Task objective:
Copy out the records below, swapping "Find the location of" for "Give the position of" and keeping everything else the same.

[Stored data]
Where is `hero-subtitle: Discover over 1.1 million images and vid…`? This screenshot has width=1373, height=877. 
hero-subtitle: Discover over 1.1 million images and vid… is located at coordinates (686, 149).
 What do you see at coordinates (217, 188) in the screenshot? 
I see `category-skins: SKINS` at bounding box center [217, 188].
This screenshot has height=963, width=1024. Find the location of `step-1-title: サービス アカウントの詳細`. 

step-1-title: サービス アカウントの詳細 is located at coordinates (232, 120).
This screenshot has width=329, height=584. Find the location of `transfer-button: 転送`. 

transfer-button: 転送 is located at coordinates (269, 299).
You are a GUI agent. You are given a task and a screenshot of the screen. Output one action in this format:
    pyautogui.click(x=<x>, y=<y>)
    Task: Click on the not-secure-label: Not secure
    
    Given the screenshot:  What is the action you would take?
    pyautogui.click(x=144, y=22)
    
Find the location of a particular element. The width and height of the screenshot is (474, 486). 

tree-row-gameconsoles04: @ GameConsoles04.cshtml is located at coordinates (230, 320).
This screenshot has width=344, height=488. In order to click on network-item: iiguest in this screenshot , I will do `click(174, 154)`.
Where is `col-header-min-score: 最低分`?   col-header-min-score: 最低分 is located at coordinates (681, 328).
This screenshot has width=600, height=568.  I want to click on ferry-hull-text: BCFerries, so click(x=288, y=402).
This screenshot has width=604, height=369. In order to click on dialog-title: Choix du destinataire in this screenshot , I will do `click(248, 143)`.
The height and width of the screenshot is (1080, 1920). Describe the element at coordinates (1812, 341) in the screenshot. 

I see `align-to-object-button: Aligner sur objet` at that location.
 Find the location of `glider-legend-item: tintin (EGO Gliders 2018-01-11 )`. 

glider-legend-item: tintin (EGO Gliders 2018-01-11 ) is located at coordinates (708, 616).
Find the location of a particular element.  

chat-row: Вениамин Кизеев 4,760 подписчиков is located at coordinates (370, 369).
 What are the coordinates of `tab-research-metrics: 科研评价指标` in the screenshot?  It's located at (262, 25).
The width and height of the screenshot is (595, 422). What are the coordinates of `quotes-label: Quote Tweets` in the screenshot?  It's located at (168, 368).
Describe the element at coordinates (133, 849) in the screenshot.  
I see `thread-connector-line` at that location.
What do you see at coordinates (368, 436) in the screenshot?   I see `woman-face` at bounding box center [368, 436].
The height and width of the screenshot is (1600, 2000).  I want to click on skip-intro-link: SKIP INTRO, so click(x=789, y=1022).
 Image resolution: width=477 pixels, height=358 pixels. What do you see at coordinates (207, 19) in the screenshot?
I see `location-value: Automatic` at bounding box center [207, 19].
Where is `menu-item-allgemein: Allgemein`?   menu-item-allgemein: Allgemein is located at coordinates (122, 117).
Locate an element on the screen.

Answer to the exercise:
Where is `hero-subtitle: Discover over 1.1 million images and vid…`? This screenshot has width=1373, height=877. 
hero-subtitle: Discover over 1.1 million images and vid… is located at coordinates (686, 149).
 What do you see at coordinates (217, 188) in the screenshot? 
I see `category-skins: SKINS` at bounding box center [217, 188].
This screenshot has height=963, width=1024. Give the position of `step-1-title: サービス アカウントの詳細`. 

step-1-title: サービス アカウントの詳細 is located at coordinates (232, 120).
This screenshot has width=329, height=584. Give the position of `transfer-button: 転送`. 

transfer-button: 転送 is located at coordinates (269, 299).
You are a GUI agent. You are given a task and a screenshot of the screen. Output one action in this format:
    pyautogui.click(x=<x>, y=<y>)
    Task: Click on the not-secure-label: Not secure
    
    Given the screenshot:  What is the action you would take?
    pyautogui.click(x=144, y=22)
    
Give the position of a particular element. The width and height of the screenshot is (474, 486). 

tree-row-gameconsoles04: @ GameConsoles04.cshtml is located at coordinates (230, 320).
This screenshot has width=344, height=488. In order to click on network-item: iiguest in this screenshot , I will do `click(174, 154)`.
Where is `col-header-min-score: 最低分`?   col-header-min-score: 最低分 is located at coordinates (681, 328).
This screenshot has width=600, height=568.  I want to click on ferry-hull-text: BCFerries, so click(x=288, y=402).
This screenshot has width=604, height=369. In order to click on dialog-title: Choix du destinataire in this screenshot , I will do `click(248, 143)`.
The height and width of the screenshot is (1080, 1920). Describe the element at coordinates (1812, 341) in the screenshot. 

I see `align-to-object-button: Aligner sur objet` at that location.
 Give the position of `glider-legend-item: tintin (EGO Gliders 2018-01-11 )`. 

glider-legend-item: tintin (EGO Gliders 2018-01-11 ) is located at coordinates (708, 616).
Give the position of a particular element.  

chat-row: Вениамин Кизеев 4,760 подписчиков is located at coordinates (370, 369).
 What are the coordinates of `tab-research-metrics: 科研评价指标` in the screenshot?  It's located at (262, 25).
The width and height of the screenshot is (595, 422). What are the coordinates of `quotes-label: Quote Tweets` in the screenshot?  It's located at (168, 368).
Describe the element at coordinates (133, 849) in the screenshot.  
I see `thread-connector-line` at that location.
What do you see at coordinates (368, 436) in the screenshot?   I see `woman-face` at bounding box center [368, 436].
The height and width of the screenshot is (1600, 2000).  I want to click on skip-intro-link: SKIP INTRO, so click(x=789, y=1022).
 Image resolution: width=477 pixels, height=358 pixels. What do you see at coordinates (207, 19) in the screenshot?
I see `location-value: Automatic` at bounding box center [207, 19].
Where is `menu-item-allgemein: Allgemein`?   menu-item-allgemein: Allgemein is located at coordinates (122, 117).
Locate an element on the screen.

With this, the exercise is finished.